* ABOUT THIS EXERCISE
From the records below, find each line with the string "click" and copy it.

* INPUT
-------

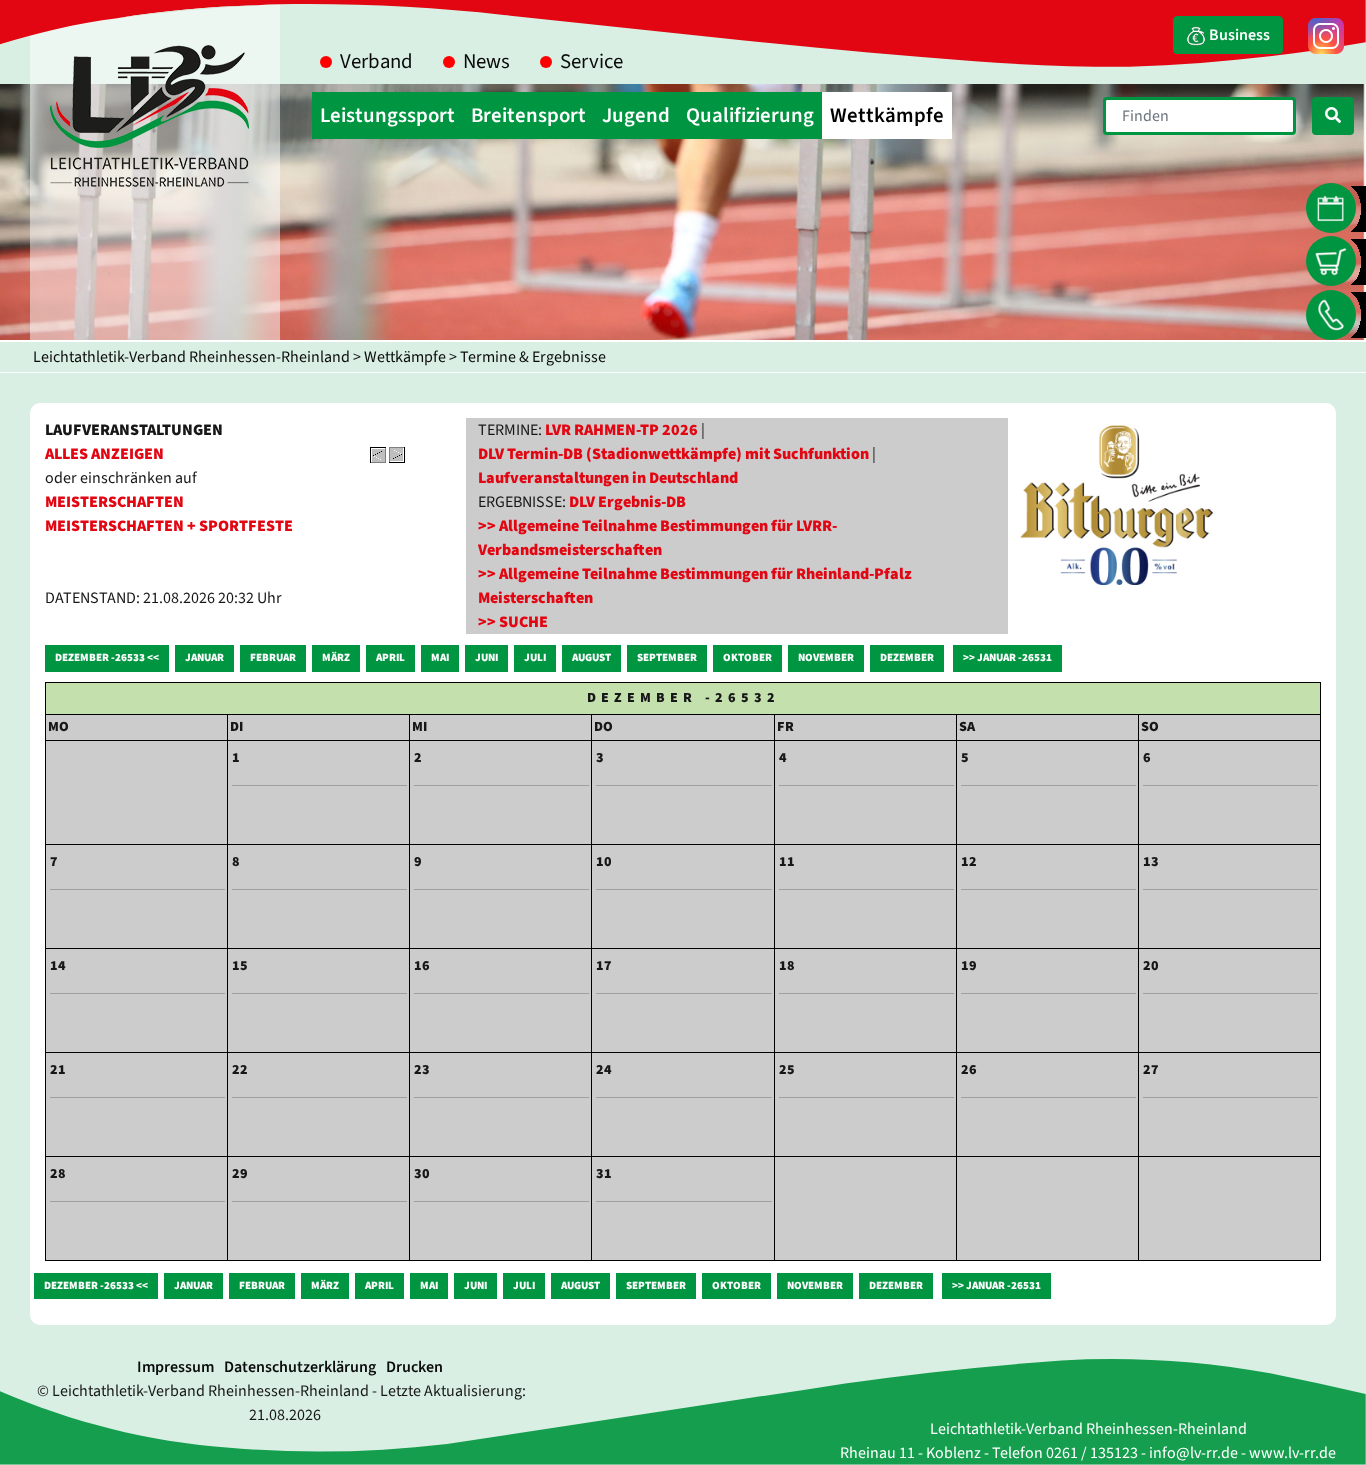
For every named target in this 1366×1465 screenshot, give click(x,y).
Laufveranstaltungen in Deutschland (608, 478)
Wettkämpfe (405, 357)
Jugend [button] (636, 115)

-------

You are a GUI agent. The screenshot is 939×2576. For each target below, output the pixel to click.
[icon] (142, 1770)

-------

* ANSWER FOR THIS EXERCISE
For every named target in this 1366×1465 screenshot, give click(x,y).
You are a GUI agent. The screenshot is 939×2576. For each target below, output the pixel to click.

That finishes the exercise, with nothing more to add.